▶ **TASK PROMPT**: Below are entries. Reproduce exactly the lines between the line holding "Click the yellow" and the line holding "Uncheck Use secure connection (SSL)", inclusive, and only those.

▶ **DATA SHOWN**:

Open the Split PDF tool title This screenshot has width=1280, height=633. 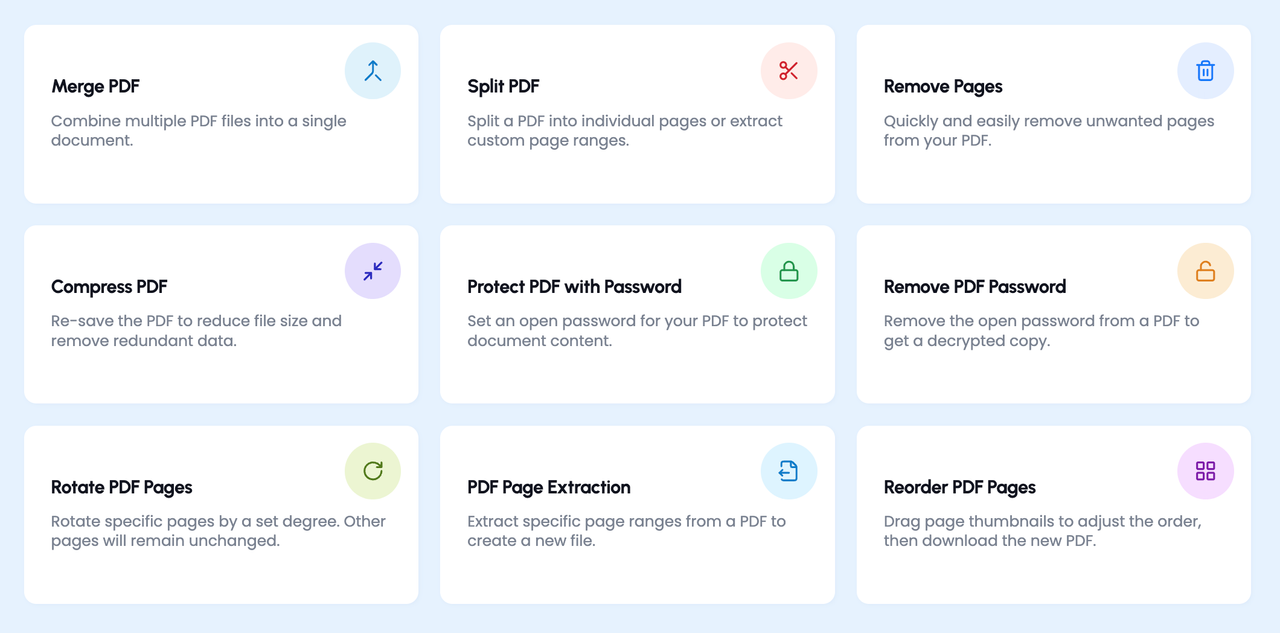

---

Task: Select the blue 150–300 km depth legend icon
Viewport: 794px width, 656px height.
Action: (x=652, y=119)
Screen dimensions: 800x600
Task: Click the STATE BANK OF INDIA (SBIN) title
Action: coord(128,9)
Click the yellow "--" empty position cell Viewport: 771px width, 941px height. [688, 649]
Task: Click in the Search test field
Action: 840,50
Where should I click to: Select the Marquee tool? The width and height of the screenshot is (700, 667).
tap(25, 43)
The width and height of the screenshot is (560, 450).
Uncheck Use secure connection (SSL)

▶ **EXERCISE ANSWER**:
Click the yellow "--" empty position cell Viewport: 771px width, 941px height. [688, 649]
Task: Click in the Search test field
Action: 840,50
Where should I click to: Select the Marquee tool? The width and height of the screenshot is (700, 667).
tap(25, 43)
The width and height of the screenshot is (560, 450).
Uncheck Use secure connection (SSL)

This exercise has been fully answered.